Ich kam immer wieder auf etwas zurück, das eigentlich verdammt offensichtlich sein sollte: Menschen lieben Menschen.

Michèle liebt keine vereinfachte Version von Noah, zurechtgeschnitten auf das, womit die Welt besser klarkommt. Sie liebt Noah. Geschlechtliche Identität zählt, weil sie dazu gehört, wie ein Mensch lebt, sich bewegt und gesehen wird. Sie ist nicht die äußere Grenze dessen, was ein anderer Mensch lieben kann.

Vielleicht wusste ich das vorher schon. Nachdem ich die beiden zusammen erlebt hatte, verstand ich es anders.

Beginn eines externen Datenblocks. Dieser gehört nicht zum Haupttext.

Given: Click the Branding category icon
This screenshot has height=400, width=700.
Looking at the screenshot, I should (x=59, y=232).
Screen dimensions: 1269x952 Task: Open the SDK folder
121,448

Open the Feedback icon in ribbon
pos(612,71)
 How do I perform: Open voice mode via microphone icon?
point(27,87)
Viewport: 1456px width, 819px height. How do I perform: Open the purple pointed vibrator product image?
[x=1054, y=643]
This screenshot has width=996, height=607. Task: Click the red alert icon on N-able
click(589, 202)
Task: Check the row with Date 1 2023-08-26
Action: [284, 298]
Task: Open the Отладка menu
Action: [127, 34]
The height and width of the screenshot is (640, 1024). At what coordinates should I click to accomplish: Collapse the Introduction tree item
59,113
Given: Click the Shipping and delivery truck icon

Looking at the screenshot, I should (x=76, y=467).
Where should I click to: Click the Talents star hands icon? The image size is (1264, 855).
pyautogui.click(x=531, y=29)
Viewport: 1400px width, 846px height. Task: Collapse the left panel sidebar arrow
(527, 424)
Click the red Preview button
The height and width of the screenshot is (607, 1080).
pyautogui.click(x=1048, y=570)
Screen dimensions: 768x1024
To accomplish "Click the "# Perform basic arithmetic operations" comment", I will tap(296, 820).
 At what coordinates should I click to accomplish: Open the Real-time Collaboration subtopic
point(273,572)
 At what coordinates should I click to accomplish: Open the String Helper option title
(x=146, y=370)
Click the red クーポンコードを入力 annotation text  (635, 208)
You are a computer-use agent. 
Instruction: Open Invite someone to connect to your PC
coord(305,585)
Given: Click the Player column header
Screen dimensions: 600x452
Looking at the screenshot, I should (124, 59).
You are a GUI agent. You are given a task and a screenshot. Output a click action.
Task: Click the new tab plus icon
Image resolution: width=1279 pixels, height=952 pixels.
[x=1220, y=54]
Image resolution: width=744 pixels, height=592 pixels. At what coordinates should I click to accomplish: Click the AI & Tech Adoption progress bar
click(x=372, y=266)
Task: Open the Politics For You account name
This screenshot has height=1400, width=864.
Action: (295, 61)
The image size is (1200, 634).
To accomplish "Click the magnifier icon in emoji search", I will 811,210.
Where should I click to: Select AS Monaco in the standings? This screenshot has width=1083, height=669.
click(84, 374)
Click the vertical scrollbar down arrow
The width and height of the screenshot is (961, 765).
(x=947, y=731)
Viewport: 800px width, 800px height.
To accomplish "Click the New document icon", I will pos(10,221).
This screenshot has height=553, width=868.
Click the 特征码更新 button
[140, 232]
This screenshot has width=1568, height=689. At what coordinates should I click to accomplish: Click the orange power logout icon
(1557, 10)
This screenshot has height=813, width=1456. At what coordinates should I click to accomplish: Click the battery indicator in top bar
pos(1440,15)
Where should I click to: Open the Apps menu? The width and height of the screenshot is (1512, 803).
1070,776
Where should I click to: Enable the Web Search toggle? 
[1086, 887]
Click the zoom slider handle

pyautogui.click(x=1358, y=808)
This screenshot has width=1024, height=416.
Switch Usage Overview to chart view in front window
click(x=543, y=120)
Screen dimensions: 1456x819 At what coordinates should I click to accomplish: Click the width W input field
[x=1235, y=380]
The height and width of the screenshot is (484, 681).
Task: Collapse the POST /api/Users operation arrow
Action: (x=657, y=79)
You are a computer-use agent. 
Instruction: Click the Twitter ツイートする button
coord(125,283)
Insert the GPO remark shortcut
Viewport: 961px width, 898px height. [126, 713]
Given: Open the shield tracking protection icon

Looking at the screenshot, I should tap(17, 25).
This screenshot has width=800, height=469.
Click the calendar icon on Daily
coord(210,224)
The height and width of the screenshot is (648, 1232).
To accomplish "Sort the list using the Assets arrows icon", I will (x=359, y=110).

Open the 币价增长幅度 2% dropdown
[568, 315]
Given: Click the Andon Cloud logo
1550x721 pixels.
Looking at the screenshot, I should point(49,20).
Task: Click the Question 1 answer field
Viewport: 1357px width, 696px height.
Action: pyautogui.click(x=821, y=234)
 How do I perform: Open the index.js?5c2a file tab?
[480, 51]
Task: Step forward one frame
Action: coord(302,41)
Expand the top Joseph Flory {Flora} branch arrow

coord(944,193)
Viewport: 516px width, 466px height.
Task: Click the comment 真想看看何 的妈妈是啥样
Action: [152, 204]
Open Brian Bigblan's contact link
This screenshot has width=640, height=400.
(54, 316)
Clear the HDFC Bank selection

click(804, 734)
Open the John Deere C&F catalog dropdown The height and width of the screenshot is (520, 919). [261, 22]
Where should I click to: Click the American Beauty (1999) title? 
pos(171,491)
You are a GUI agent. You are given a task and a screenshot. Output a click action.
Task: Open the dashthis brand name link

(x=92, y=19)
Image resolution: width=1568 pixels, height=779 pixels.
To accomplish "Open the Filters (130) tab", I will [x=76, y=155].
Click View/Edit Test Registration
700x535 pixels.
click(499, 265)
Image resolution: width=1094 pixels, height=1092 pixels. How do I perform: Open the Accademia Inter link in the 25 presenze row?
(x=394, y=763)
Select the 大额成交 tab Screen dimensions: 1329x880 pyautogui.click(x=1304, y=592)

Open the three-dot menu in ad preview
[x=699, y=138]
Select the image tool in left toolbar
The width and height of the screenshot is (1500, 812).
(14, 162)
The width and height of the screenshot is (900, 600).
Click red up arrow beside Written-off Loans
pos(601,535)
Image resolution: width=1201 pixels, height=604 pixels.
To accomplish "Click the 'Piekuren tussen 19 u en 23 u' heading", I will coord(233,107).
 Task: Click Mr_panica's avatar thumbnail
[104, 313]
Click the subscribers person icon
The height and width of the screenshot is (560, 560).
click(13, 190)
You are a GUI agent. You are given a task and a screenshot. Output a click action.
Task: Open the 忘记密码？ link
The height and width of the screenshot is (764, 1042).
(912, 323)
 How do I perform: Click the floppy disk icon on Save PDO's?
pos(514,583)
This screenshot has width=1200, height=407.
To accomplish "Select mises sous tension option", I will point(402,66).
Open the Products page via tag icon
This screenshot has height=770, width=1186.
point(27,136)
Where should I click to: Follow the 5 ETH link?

Dann schaffte ich es am Kanal, mir ein Stück vom Zahn abzubrechen. Kurz danach versenkte ich mein iPhone im Wasser. Derselbe Abschnitt des Abends. Keine Ahnung, wie ich beides hinbekommen habe.

Noah und Michèle hatten Pizza. Ich hatte ein Zahnproblem und kein Telefon.

Ehrlich gesagt war das wahrscheinlich genug Bedeutung für einen Tag.

Noah und Michèles Lovers Session führte durch Orte, die längst zu ihrem jährlichen Berlin-Ritual gehören: die Industriehalle von Mahalla, ein privates Zimmer, Bücherregale, die Straßen rund um die PAIN-Wand und Pizza am Landwehrkanal. Die Bilder wechseln zwischen dokumentarischer Aufmerksamkeit und bewusst gebauten Porträts. Hartes Licht, Distanz und körperliche Nähe dürfen nebeneinander bestehen, ohne so zu tun, als wäre die Kamera nie da gewesen. Diese Geschichte zeigt, was bei cinematischer Paarfotografie in Berlin entstehen kann, wenn genug Zeit bleibt, um über die offensichtlichen Bilder hinauszugehen.